[Document and screenshot pointing entries]
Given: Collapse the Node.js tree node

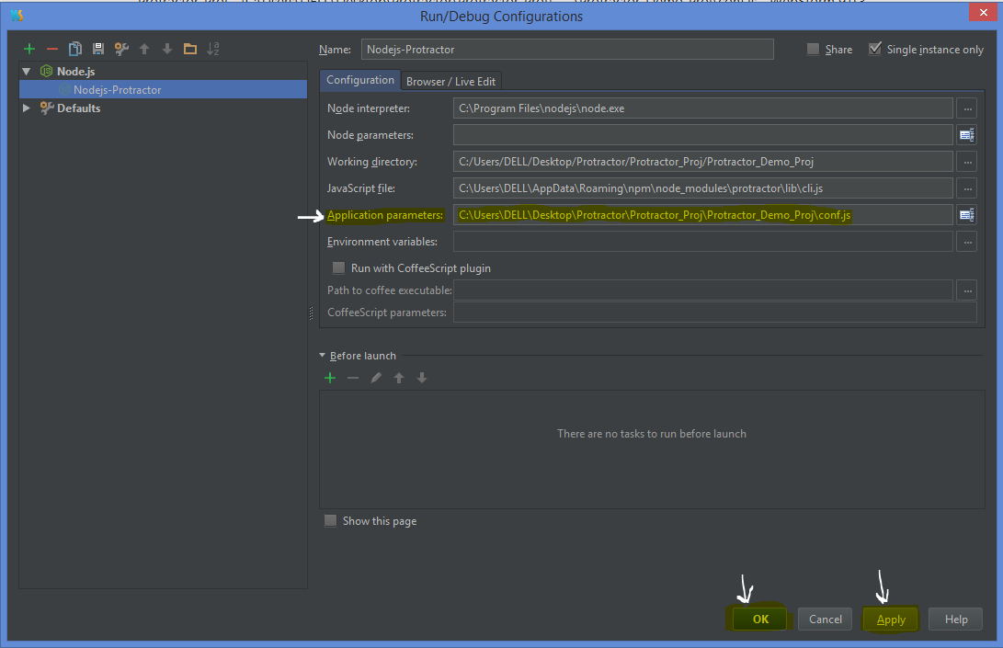Looking at the screenshot, I should [x=27, y=71].
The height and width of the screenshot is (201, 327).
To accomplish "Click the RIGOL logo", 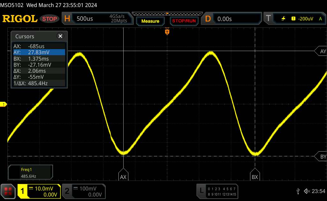I will coord(20,19).
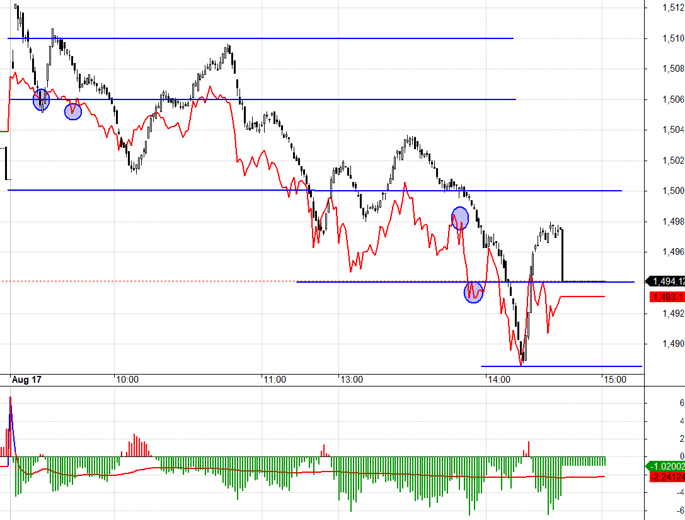Click the blue circle marker just below 1,494 line
685x520 pixels.
(x=474, y=292)
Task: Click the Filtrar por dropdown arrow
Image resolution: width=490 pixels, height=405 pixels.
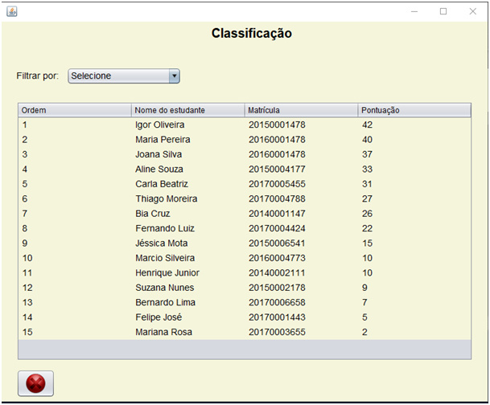Action: tap(175, 76)
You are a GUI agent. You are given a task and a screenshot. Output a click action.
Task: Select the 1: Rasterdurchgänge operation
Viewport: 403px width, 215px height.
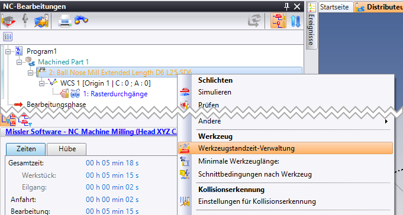[x=115, y=94]
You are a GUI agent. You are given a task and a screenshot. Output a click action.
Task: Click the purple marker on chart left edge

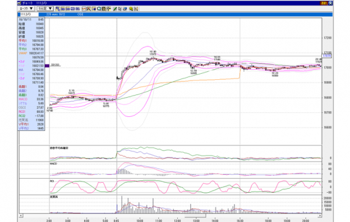pos(47,66)
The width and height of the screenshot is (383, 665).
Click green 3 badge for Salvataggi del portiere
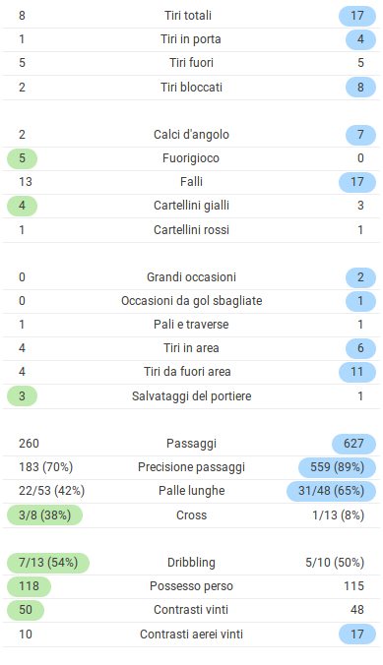pos(22,396)
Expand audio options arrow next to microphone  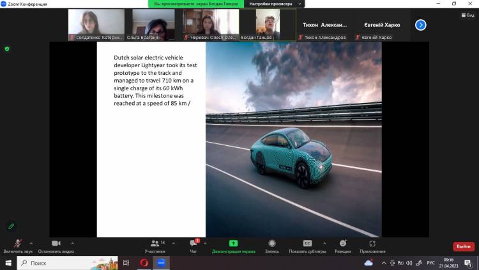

● What this task involves:
Reproduce the entries verbatim from the line with "Task: Click the Filtrar por dropdown arrow" up to and including the line with "[x=115, y=94]". Omit the pictures.

● Solved exercise:
Task: Click the Filtrar por dropdown arrow
Image resolution: width=490 pixels, height=405 pixels.
Action: tap(175, 76)
You are a GUI agent. You are given a task and a screenshot. Output a click action.
Task: Select the 1: Rasterdurchgänge operation
Viewport: 403px width, 215px height.
[x=115, y=94]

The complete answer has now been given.